Protein is often linked to gym-goers. Yet, it’s vital for everyone, no matter their fitness goals. And if you think one protein shake a day is enough, think again.
Here are 10 science-backed reasons to eat more protein.
1. Protein boosts muscle gains
Muscle protein synthesis (MPS) is vital for strength training and growth. Simply put, MPS is your body using protein to repair and grow muscle fibers back stronger: the more protein, the more MPS.
Science-backed insight: Studies find that 1.6 grams of protein per kilogram of body weight builds more muscle and strength than lower amounts.
2. Protein helps with fat loss
Protein requires more energy to digest than carbohydrates and fats due to its high thermogenic effect. Protein also helps maintain lean muscle during weight loss. Preserving muscle is important because it burns more calories at rest than fat does.
Science-backed insight: Diets with 30% of daily calories from protein promote more fat loss than those with less protein.
3. Protein boosts metabolism
Imagine losing weight without exercising. Eating enough protein can help you do just that. It helps you burn more calories daily, even at rest.
Science-backed insight: Research shows that higher protein intake raises resting metabolic rate (RMR), the calories your body burns at rest.
4. Protein keeps you full and satisfied
Pizza and pasta taste great, but they don’t keep you full. Why? Protein regulates hormones like ghrelin, which signals hunger, and peptide YY, which signals fullness.
Science-backed insight: Research shows protein is the most filling macronutrient.
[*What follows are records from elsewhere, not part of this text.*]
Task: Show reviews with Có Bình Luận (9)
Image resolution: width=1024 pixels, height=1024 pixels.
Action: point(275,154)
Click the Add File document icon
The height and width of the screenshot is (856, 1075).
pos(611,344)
It reduces hunger and naturally lowers calorie intake.
5. Protein boosts bone health
Bone health goes beyond just calcium and vitamin D. Protein plays a key role in maintaining bone density. As we age, we lose bone mass, which increases the risk of fractures and osteoporosis. Therefore, getting enough protein is essential for bone health, not just for muscles.
Science-backed insight: A study showed that people who eat more protein have better bone mineral density and a lower risk of osteoporosis-related fractures.
6. Protein strengthens your immune system
Antibodies, which help our bodies fight off viruses and bacteria, are made from proteins. Your body also uses amino acids from protein to create immune cells. These cells are essential for your defense system.
Science-backed insight: Studies show that low protein intake can weaken immune function, making it harder to fight infections.
7. Protein helps regulate blood sugar
Protein is key to managing blood sugar levels. It stabilizes glucose. Carbs can cause spikes. Protein also helps prevent energy crashes. They can make you feel sluggish and irritable.
Science-backed insight: Research shows that a high-protein diet stabilizes blood sugar and improves insulin sensitivity, helping prevent type 2 diabetes.
8. Protein improves heart health
Eating more protein is good for your heart, especially from lean meats, fish, eggs, and plant-based sources. It can lower blood pressure, reduce triglycerides, and decrease LDL (“bad”) cholesterol. These factors lead to a healthier heart.
Science-backed insight: A study shows that a high-protein diet lowers heart disease risk. It improves blood pressure and lipid levels.